What methods are there to modularize C code?

What methods, practices and conventions do you know of to modularize C code as a project grows in size?
Create header files which contain ONLY what is necessary to use a module. In the corresponding .c file(s), make anything not meant to be visible outside (e.g. helper functions) static. Use prefixes on the names of everything externally visible to help avoid namespace collisions. (If a module spans multiple files, things become harder., as you may need to expose internal things and not be able hide them with "static")
(If I were to try to improve C, one thing I would do is make "static" the default scoping of functions. If you wanted something visible outside, you'd have to mark it with "export" or "global" or something similar.)
OO techniques can be applied to C code, they just require more discipline.
Use opaque handles to operate on objects. One good example of how this is done is the stdio library -- everything is organised around the opaque FILE* handle. Many successful libraries are organised around this principle (e.g. zlib, apr)
Because all members of structs are implicitly public in C, you need a convention + programmer discipline to enforce the useful technique of information hiding. Pick a simple, automatically checkable convention such as "private members end with '_'".
Interfaces can be implemented using arrays of pointers to functions. Certainly this requires more work than in languages like C++ that provide in-language support, but it can nevertheless be done in C.
The High and Low-Level C article contains a lot of good tips. Especially, take a look at the "Classes and objects" section.
Standards and Style for Coding in ANSI C also contains good advice of which you can pick and choose.
Don't define variables in header files; instead, define the variable in the source file and add an extern statement (declaration) in the header. This will tie into #2 and #3.
Use an include guard on every header. This will save so many headaches.
Assuming you've done #1 and #2, include everything you need (but only what you need) for a certain file in that file. Don't depend on the order of how the compiler expands your include directives.
The approach that Pidgin (formerly Gaim) uses is they created a Plugin struct. Each plugin populates a struct with callbacks for initialization and teardown, along with a bunch of other descriptive information.

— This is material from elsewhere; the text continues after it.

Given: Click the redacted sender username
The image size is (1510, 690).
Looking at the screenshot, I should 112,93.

Pretty much everything except the struct is declared as static, so only the Plugin struct is exposed for linking.
Then, to handle loose coupling of the plugin communicating with the rest of the app (since it'd be nice if it did something between setup and teardown), they have a signaling system. Plugins can register callbacks to be called when specific signals (not standard C signals, but a custom extensible kind [identified by string, rather than set codes]) are issued by any part of the app (including another plugin). They can also issue signals themselves.

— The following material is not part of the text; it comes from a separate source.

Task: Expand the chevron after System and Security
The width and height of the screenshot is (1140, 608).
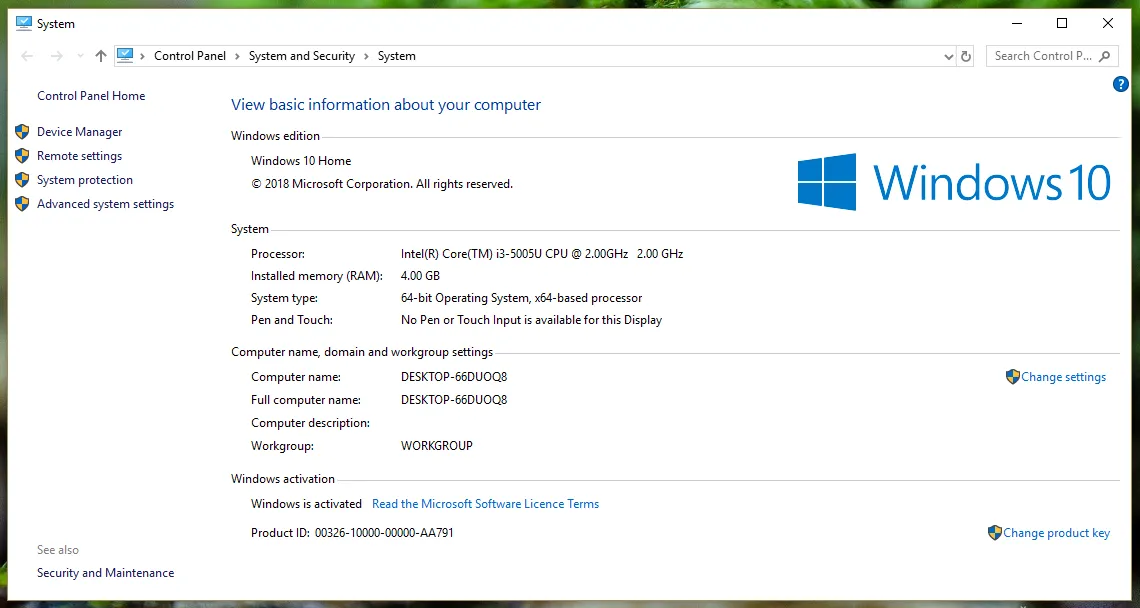Action: [x=366, y=56]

This seems to work well in practice - different plugins can build upon each other, but the coupling is fairly loose - no direct invocation of functions, everything's through the signaling stystem.
A function should do one thing and do this one thing well.

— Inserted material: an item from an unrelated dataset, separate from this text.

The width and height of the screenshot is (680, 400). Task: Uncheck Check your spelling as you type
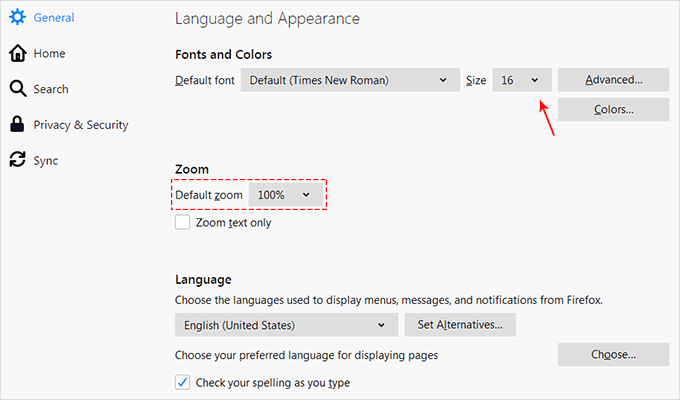182,382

Lots of little function used by bigger wrapper functions help to structure code from small, easy to understand (and test!) building blocks.
Create small modules with a couple of functions each. Only expose what you must, keep anything else static inside of the module. Link small modules together with their .h interface files.
Provide Getter and Setter functions for access to static file scope variables in your module. That way, the variables are only actually written to in one place. This helps also tracing access to these static variables using a breakpoint in the function and the call stack.
One important rule when designing modular code is: Don't try to optimize unless you have to. Lots of small functions usually yield cleaner, well structured code and the additional function call overhead might be worth it.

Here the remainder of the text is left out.